Exercise description – Line count for "Given": tally the lines of the records below that contain it, and give only that number.

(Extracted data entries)

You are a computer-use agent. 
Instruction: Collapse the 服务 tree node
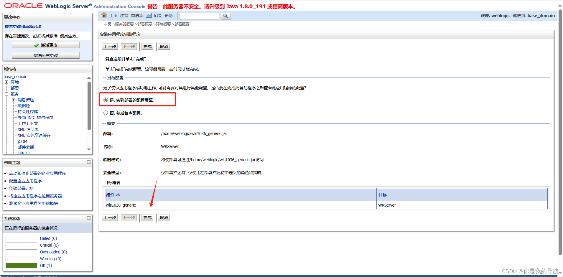[6, 94]
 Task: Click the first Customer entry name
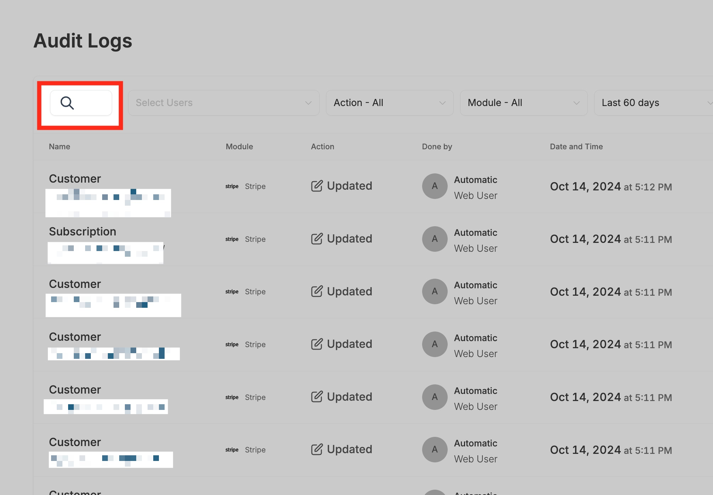point(75,179)
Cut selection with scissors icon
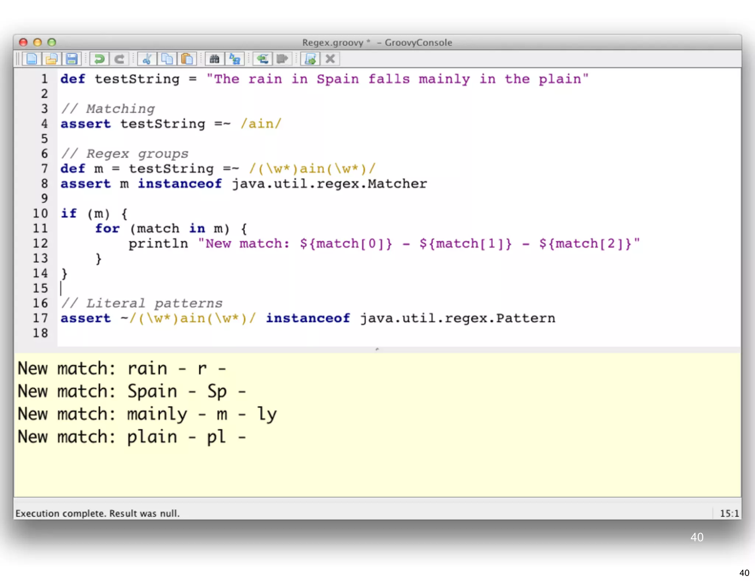Image resolution: width=755 pixels, height=581 pixels. tap(147, 59)
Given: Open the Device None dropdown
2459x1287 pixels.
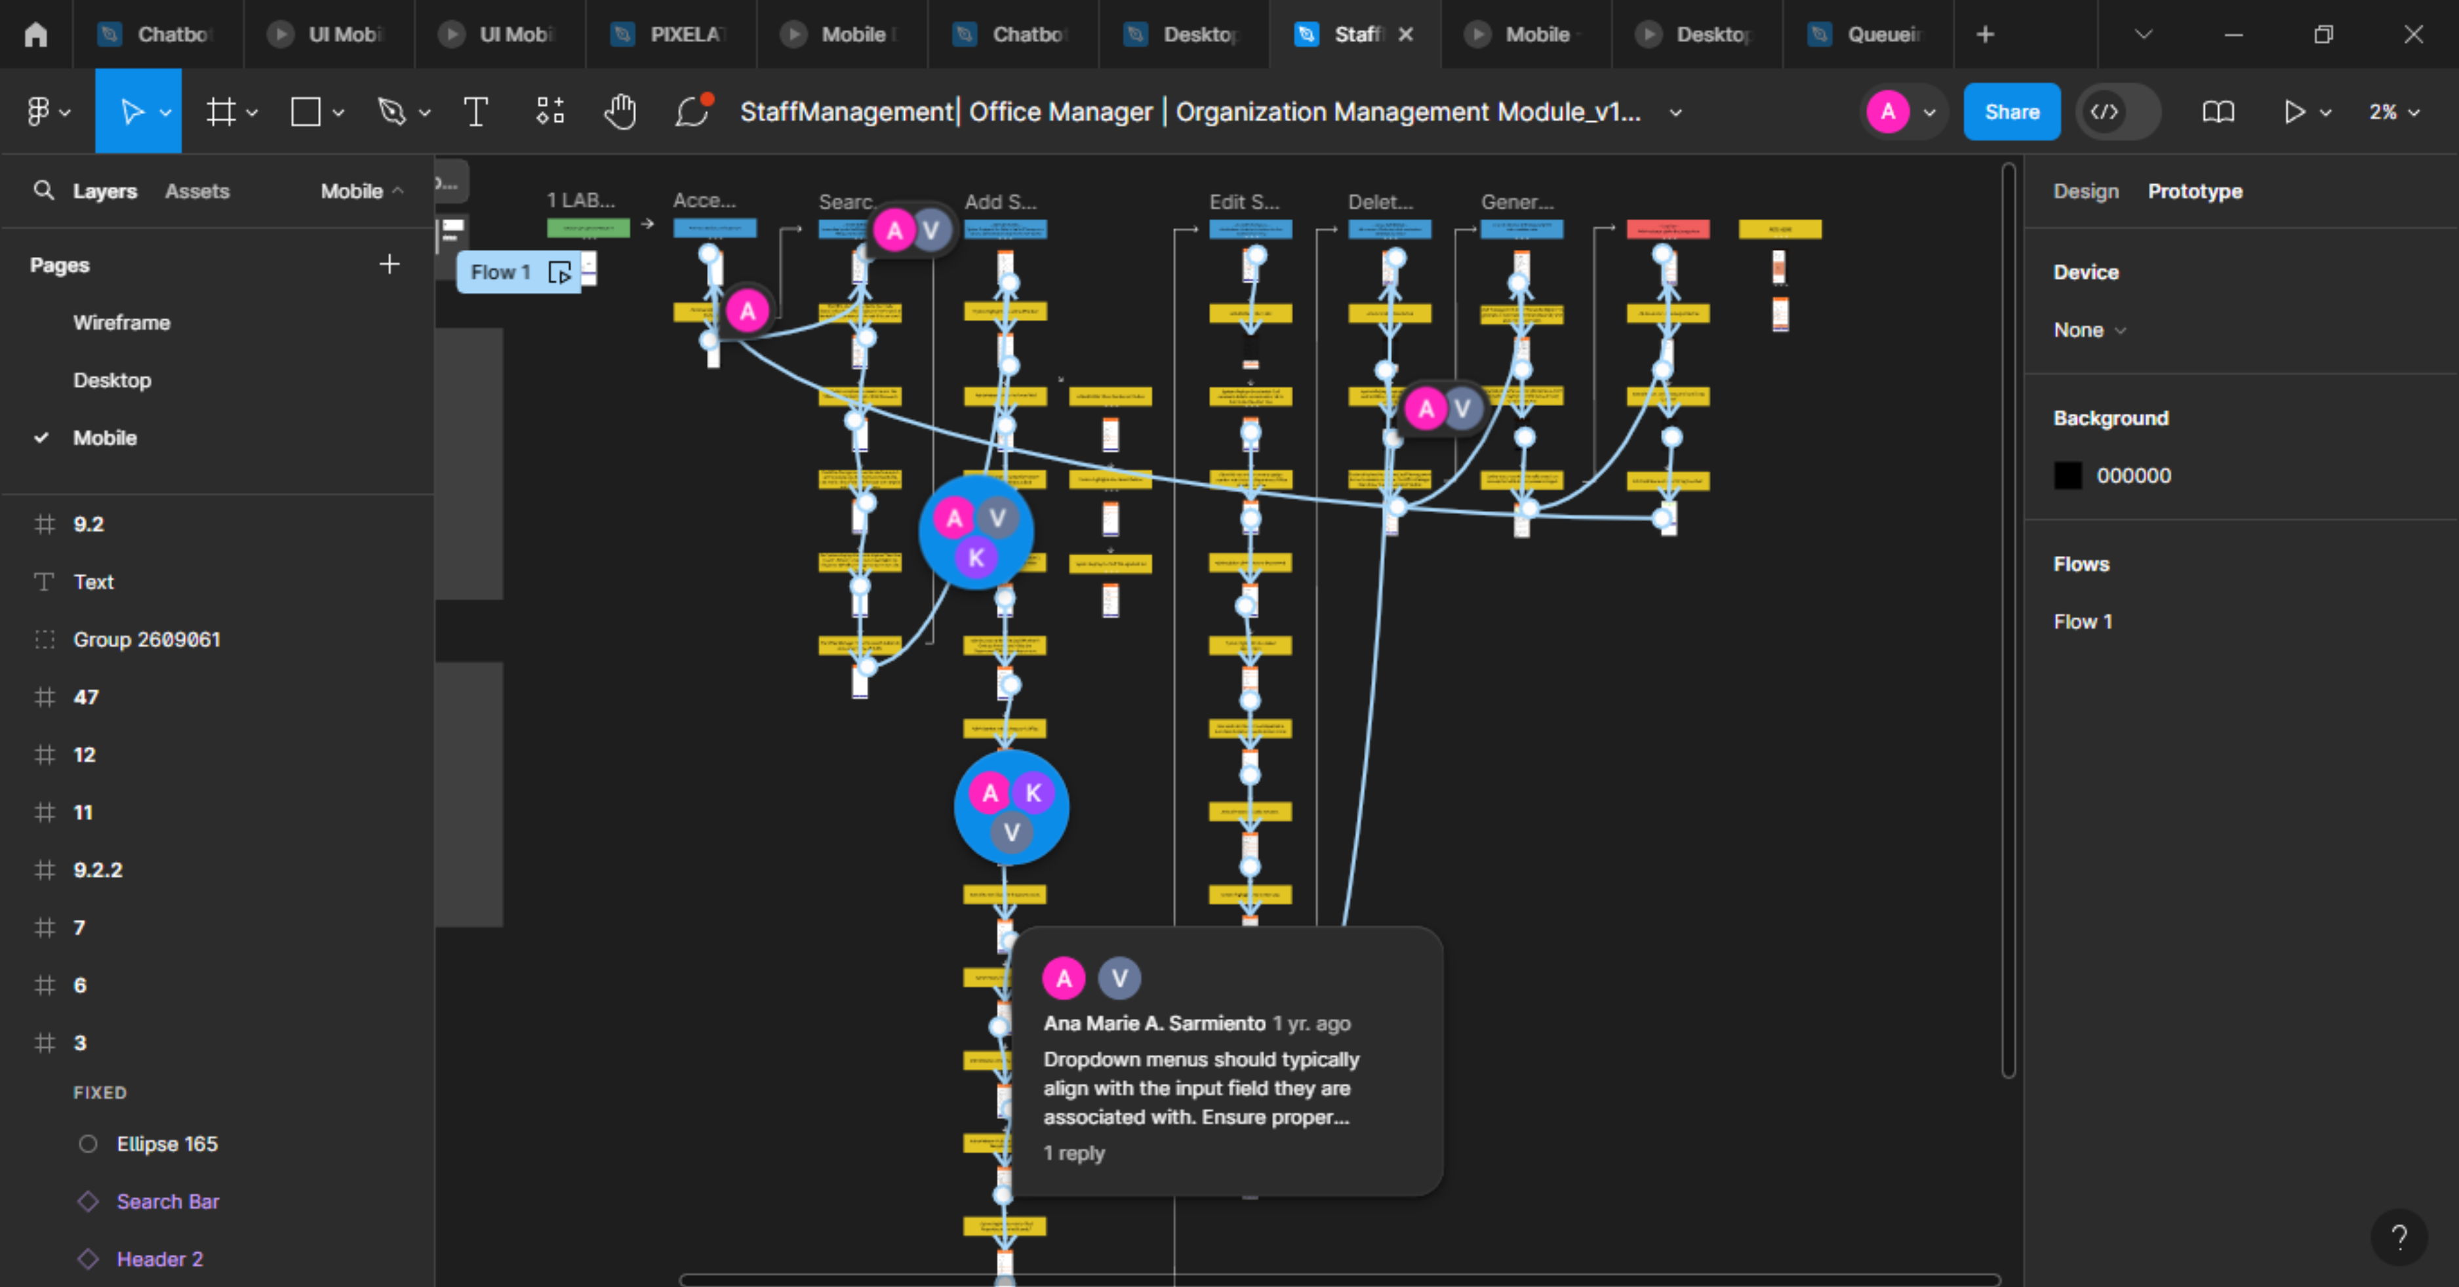Looking at the screenshot, I should pos(2089,330).
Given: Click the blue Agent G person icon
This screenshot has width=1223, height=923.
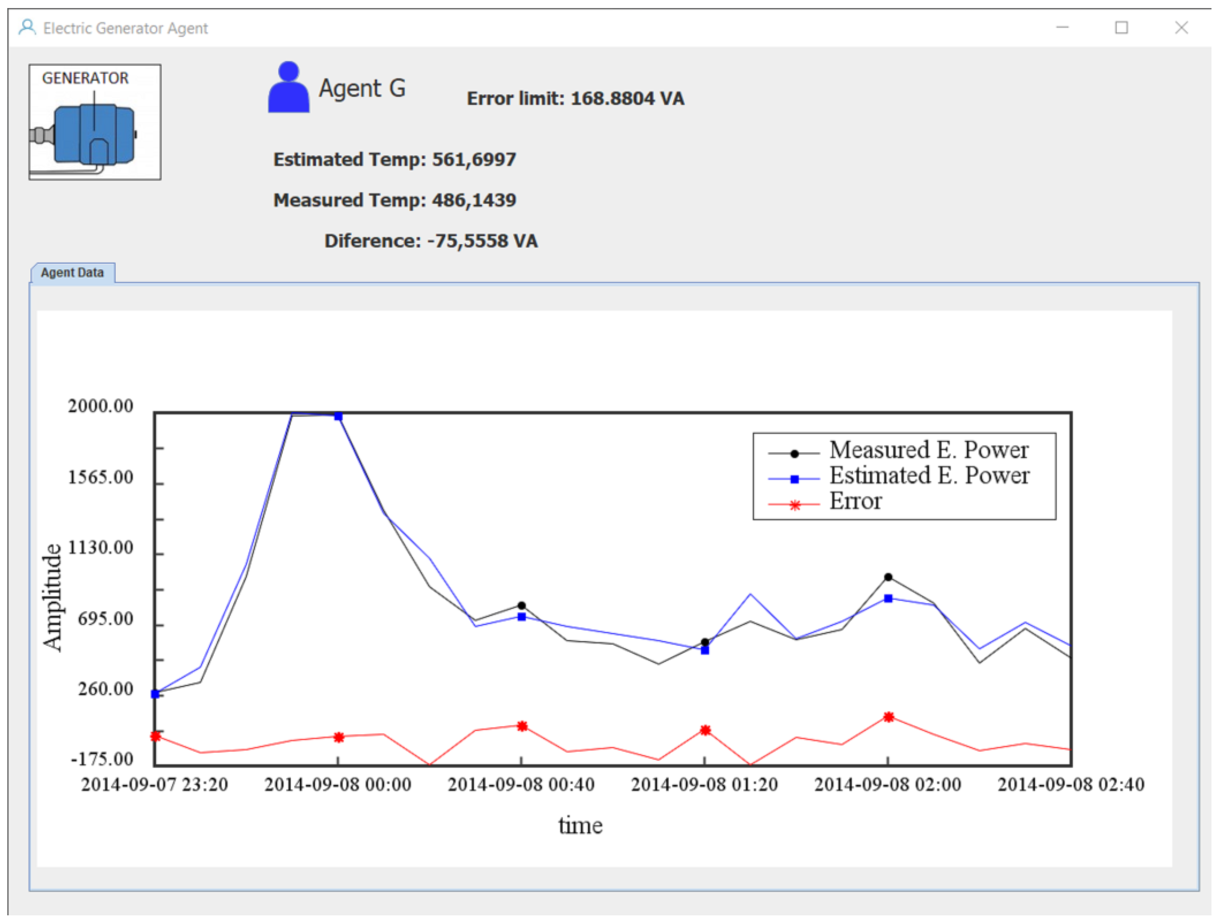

Answer to this task – 2